### Provided text
-- BEGIN --

The Uganda I want to see – writes a 19 year old S5 student from Lira


Author Opio Dickens Agona.

MY NAME is Dickens Opio Agona, a senior five student of Hope Senior School Nakirebe. I am 19 years old Ugandan citizen from Lira but grew up in Dokolo district.

I am concerned by the situation in Uganda now, as many citizens, especially the youth tend to express themselves in various perspectives to the current situation.

I just want to make something clear to my fellow youths. I am tired of getting lots of misunderstandings as we live. Politically, I am not a supporter of any of the political parties and forces, and I’m not one sided.

First, I love the passion of politics in the youths of Uganda. They’re really engaged and trying to express themselves. But honestly, am not impressed by the way they are conducting themselves.

Social media has become the abusing ground where intrusion of privacy is common  through Photoshop, pictures of others are created that are disrespecting to the nation. I don’t care whether you love the ruling government or not, whether you support Bobi Wine or not but give respect to each other.

-- END --

### What to work on
[1] Reproduce the student essay word for word, starting with "The Uganda I" and going on through "the current situation.".
[2] According to the student essay, which school does the writer attend?

### Provided material
-- BEGIN --

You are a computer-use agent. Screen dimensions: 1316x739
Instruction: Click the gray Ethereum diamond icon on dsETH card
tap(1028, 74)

-- END --

### Answers to the tasks
[1]
The Uganda I want to see – writes a 19 year old S5 student from Lira


Author Opio Dickens Agona.

MY NAME is Dickens Opio Agona, a senior five student of Hope Senior School Nakirebe. I am 19 years old Ugandan citizen from Lira but grew up in Dokolo district.

I am concerned by the situation in Uganda now, as many citizens, especially the youth tend to express themselves in various perspectives to the current situation.

[2] Hope Senior School Nakirebe